ACTION ITEM ->
Whenever a line in the records below holds the string "agent", include it in the count, and state the number alone.
:::
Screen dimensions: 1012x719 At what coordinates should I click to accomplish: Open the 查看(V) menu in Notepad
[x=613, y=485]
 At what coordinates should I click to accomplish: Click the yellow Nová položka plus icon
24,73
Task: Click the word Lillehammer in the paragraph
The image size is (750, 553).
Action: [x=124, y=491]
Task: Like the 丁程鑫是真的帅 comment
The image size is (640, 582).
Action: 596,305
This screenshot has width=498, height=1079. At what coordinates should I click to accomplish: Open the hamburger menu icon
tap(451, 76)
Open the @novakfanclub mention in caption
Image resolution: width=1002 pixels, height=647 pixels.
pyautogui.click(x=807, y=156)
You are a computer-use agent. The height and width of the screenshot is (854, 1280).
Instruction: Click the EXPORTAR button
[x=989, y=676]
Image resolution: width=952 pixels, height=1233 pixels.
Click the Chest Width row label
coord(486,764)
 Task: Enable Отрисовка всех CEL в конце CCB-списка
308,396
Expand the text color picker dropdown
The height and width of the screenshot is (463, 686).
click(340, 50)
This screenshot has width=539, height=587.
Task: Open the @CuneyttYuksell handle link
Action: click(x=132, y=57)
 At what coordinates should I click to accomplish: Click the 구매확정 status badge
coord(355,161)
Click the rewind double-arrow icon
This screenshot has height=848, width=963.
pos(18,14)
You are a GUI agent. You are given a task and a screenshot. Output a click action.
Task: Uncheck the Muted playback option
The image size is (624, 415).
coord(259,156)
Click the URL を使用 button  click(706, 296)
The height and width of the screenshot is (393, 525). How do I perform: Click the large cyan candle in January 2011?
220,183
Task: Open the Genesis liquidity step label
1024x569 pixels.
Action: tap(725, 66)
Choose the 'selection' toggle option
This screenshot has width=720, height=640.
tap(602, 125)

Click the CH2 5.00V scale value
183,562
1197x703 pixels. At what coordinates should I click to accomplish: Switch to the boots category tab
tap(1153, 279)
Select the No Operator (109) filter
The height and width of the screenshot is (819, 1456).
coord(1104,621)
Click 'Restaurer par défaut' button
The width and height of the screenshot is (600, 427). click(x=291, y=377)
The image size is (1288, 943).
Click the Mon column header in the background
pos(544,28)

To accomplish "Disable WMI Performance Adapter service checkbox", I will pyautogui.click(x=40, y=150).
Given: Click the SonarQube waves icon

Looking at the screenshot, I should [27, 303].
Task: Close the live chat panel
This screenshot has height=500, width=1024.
:::
TASK SOLUTION ->
2